━━ Extract provided ━━

Um. I think it is. Otherwise if it goes to the finish block before you
try to operate on fp, it will cause a seg fault.

>> +     int res = 0;
>> +
>> +     if (is_empty_or_missing_file(filename)) {
>> +             error(_("no such file with name '%s' exists"), filename);
>
> The error message is misleading if the file exists but is empty.
> Maybe something like "cannot read file '%s' for replaying"?

Okay will change.

>> +             res = -1;
>> +             goto finish;
>
>                 goto fail;
> :D
>
>> +     }
>> +
>> +     if (bisect_reset(NULL)) {
>> +             res = -1;
>> +             goto finish;
>
>                 goto fail;
>
>> +     }
>> +
>> +     fp = fopen(filename, "r");
>> +     if (!fp) {
>> +             res = -1;
>> +             goto finish;
>
>                 goto fail;
>
>> +     }
>> +
>> +     while (strbuf_getline(&line, fp) != EOF) {
>> +             int pos = 0;
>> +             while (pos < line.len) {
>> +                     pos = get_next_word(line.buf, pos, &word);
>> +
>> +                     if (!strcmp(word.buf, "git")) {
>> +                             continue;
>> +                     } else if (!strcmp(word.buf, "git-bisect")) {
>> +                             continue;
>> +                     } else if (!strcmp(word.buf, "bisect")) {
>> +                             continue;
>> +                     } else if (!strcmp(word.buf, "#")) {
>> +                             break;
>
> Maybe it is more robust to check whether word.buf begins with #

Assuming that you meant "# ", yes.

>> +                     }
>> +
>> +                     get_terms(terms);
>> +                     if (check_and_set_terms(terms, word.buf)) {
>> +                             res = -1;
>> +                             goto finish;
>
>                                 goto fail;
>
>> +                     }
>> +
>> +                     if (!strcmp(word.buf, "start")) {
>> +                             struct argv_array argv = ARGV_ARRAY_INIT;
>> +                             sq_dequote_to_argv_array(line.buf+pos, &argv);
>> +                             if (bisect_start(terms, 0, argv.argv, argv.argc)) {
>> +                                     argv_array_clear(&argv);
>> +                                     res = -1;
>> +                                     goto finish;
>
>                                         goto fail;
>
>> +                             }
>> +                             argv_array_clear(&argv);
>> +                             break;
>> +                     }
>> +
>> +                     if (one_of(word.buf, terms->term_good,
>> +                         terms->term_bad, "skip", NULL)) {
>> +                             if (bisect_write(word.buf, line.buf+pos, terms, 0)) {
>> +                                     res = -1;
>> +                                     goto finish;
>
>                                         goto fail;
>
>> +                             }
>> +                             break;
>> +                     }
>> +
>> +                     if (!strcmp(word.buf, "terms")) {
>> +                             struct argv_array argv = ARGV_ARRAY_INIT;
>> +                             sq_dequote_to_argv_array(line.buf+pos, &argv);
>> +                             if (bisect_terms(terms, argv.argv, argv.argc)) {
>> +                                     argv_array_clear(&argv);
>> +                                     res = -1;
>> +                                     goto finish;
>
>                                         goto fail;
>
>> +                             }
>> +                             argv_array_clear(&argv);
>> +                             break;
>> +                     }
>> +
>> +                     error(_("?? what are you talking about?"));
>
> I know this string is taken from the original source. However, even
> something like error(_("Replay file contains rubbish (\"%s\")"),
> word.buf) is more informative.

━━━

Short problem A
Please print the records below line for line, leaving the pictures out of your answer.

━━ Data in this exercise ━━

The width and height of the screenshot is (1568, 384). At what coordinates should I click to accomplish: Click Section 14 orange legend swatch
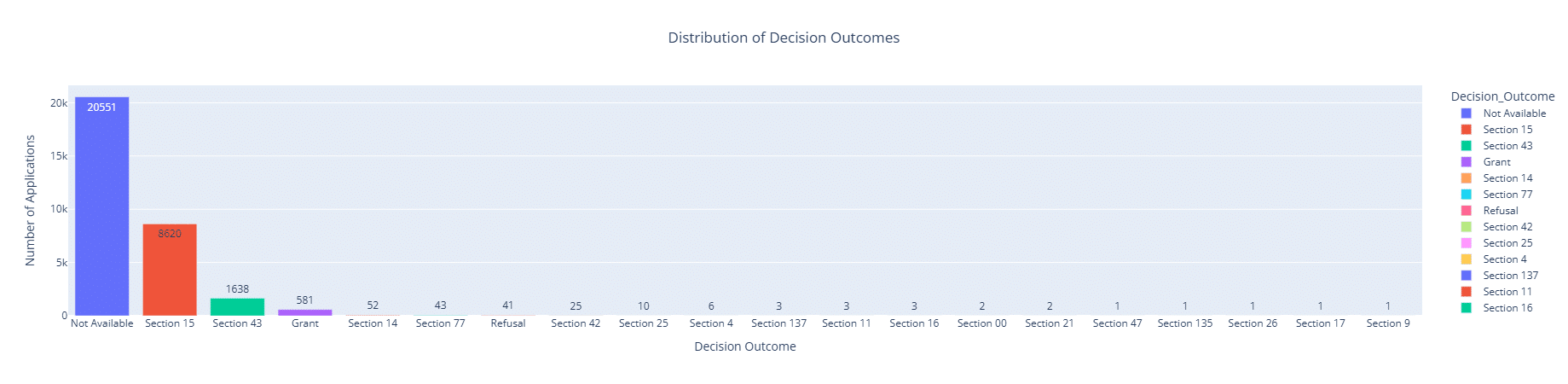coord(1466,178)
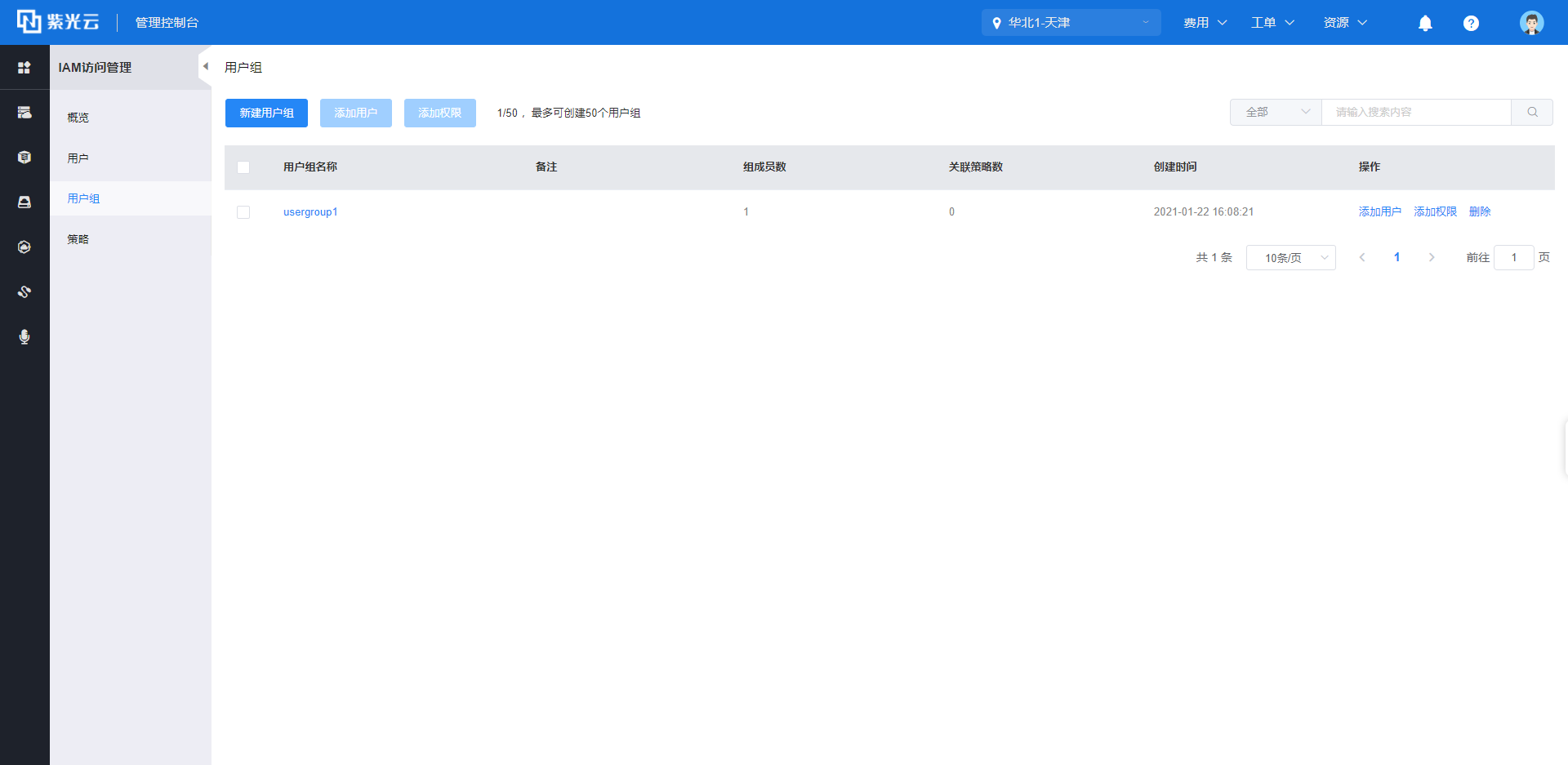Click the page number jump input field
The width and height of the screenshot is (1568, 765).
[x=1513, y=258]
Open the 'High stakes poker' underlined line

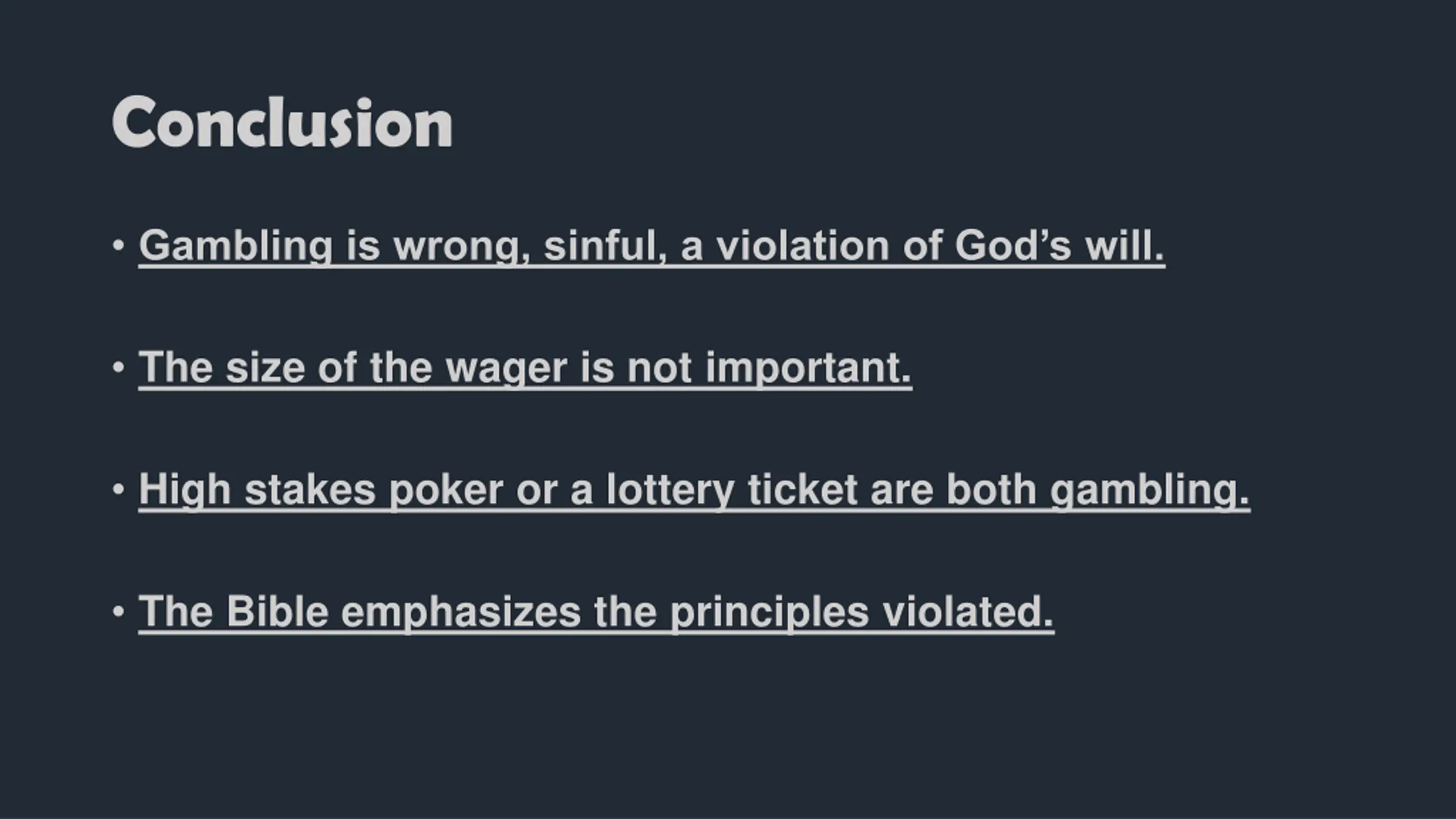(x=694, y=490)
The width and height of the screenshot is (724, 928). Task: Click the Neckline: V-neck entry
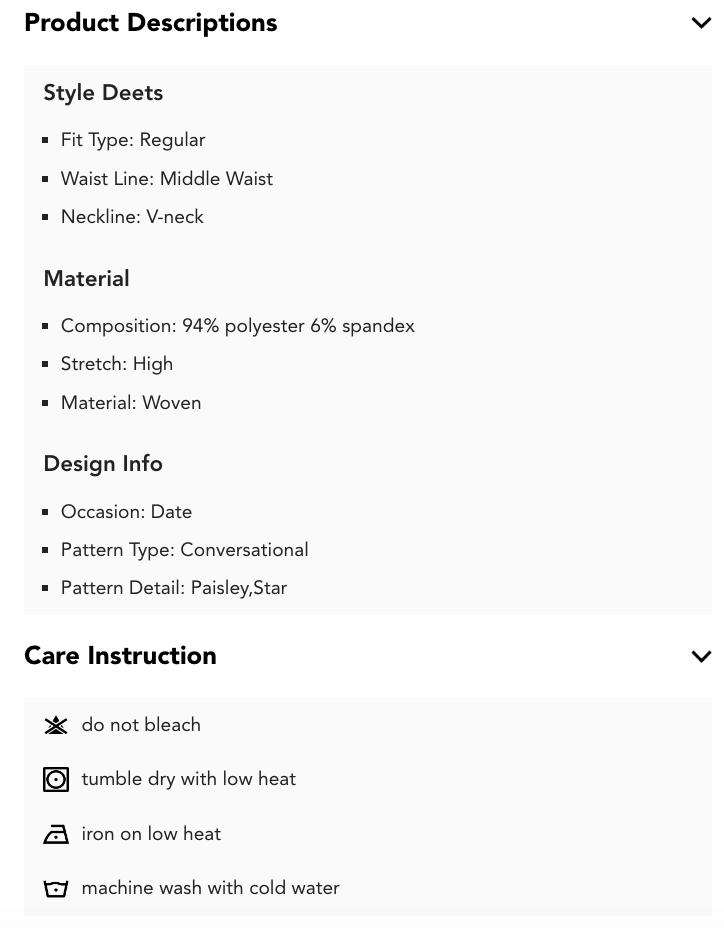[132, 217]
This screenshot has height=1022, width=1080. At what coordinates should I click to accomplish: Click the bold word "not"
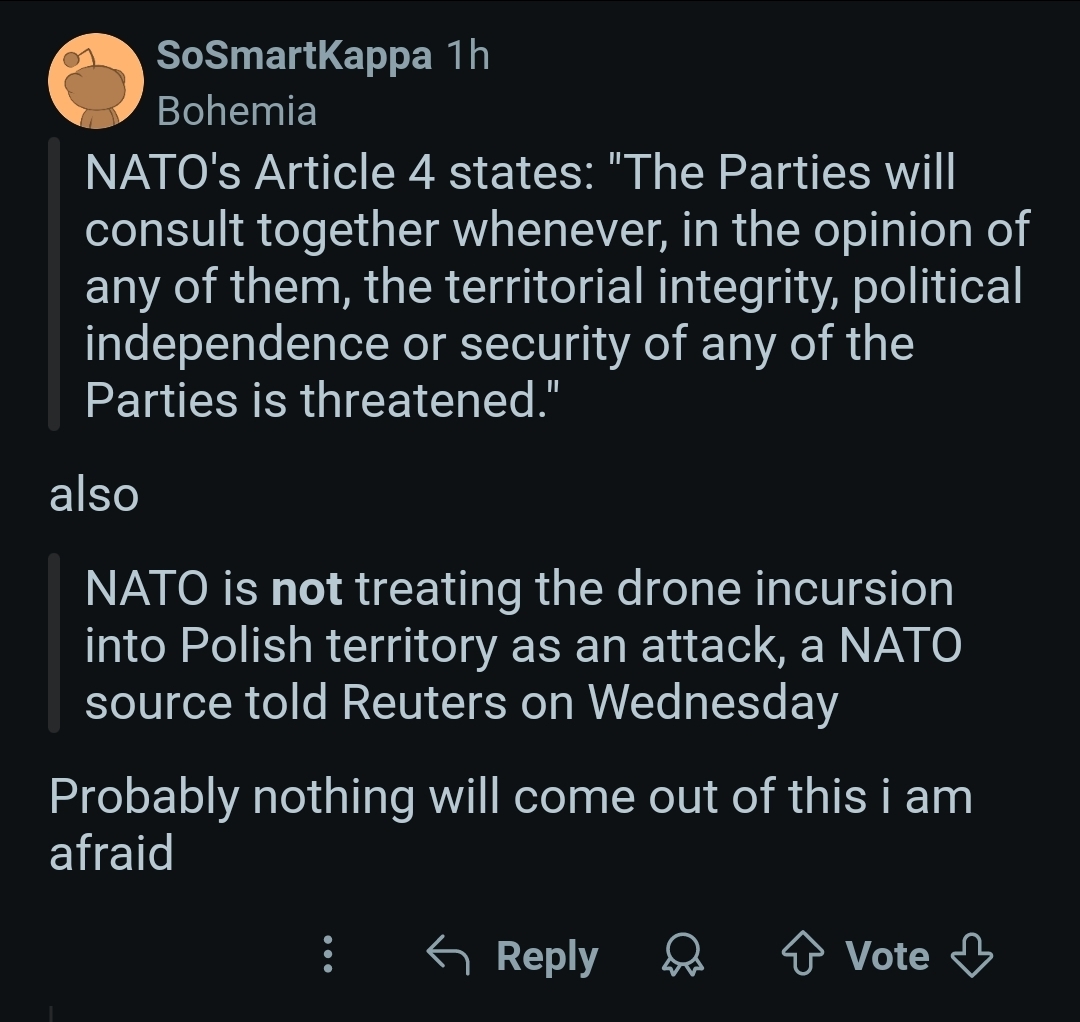coord(307,589)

━━━

Short problem B
Proceed with the code review of the bisect replay patch above, picking up right after its last line.

Task output A
The width and height of the screenshot is (1568, 384). At what coordinates should I click to accomplish: Click Section 14 orange legend swatch
coord(1466,178)
Click the page number jump input field
The width and height of the screenshot is (1568, 765).
[x=1513, y=258]
Open the 'High stakes poker' underlined line

(x=694, y=490)
The width and height of the screenshot is (724, 928). Task: Click the Neckline: V-neck entry
[132, 217]
This screenshot has height=1022, width=1080. At what coordinates should I click to accomplish: Click the bold word "not"
coord(307,589)

Task output B
Okay will change.

>> +                     res = -1;
>> +                     goto finish;
>
>                         goto fail;
>
>> +             }
>> +     }
>> +     goto finish;
>
> +fail:
> +       res = -1;
>
> I just wanted to make finally clear what I was referring to by the
> "goto fail" trick. :D

I got it. Will update accordingly.

> Also I think the readability could be improved by extracting the body of
> the outer while loop into an extra function replay_line(). Then most of
> my suggested "goto fail;" lines simply become "return -1;" :)
>
>> @@ -998,6 +1112,13 @@ int cmd_bisect__helper(...)
>>                       die(_("--bisect-log requires 0 arguments"));
>>               res = bisect_log();
>>               break;
>> +     case BISECT_REPLAY:
>> +             if (argc != 1)
>> +                     die(_("--bisect-replay requires 1 argument"));
>
> I'd keep the (already translated) string from the original source:
> "No logfile given"

Sure

Regards.
Pranit Bauva

^ permalink raw reply

* Re: [PATCH v15 10/27] bisect--helper: `check_and_set_terms` shell function in C
From: Pranit Bauva @ 2016-12-06 22:43 UTC (permalink / raw)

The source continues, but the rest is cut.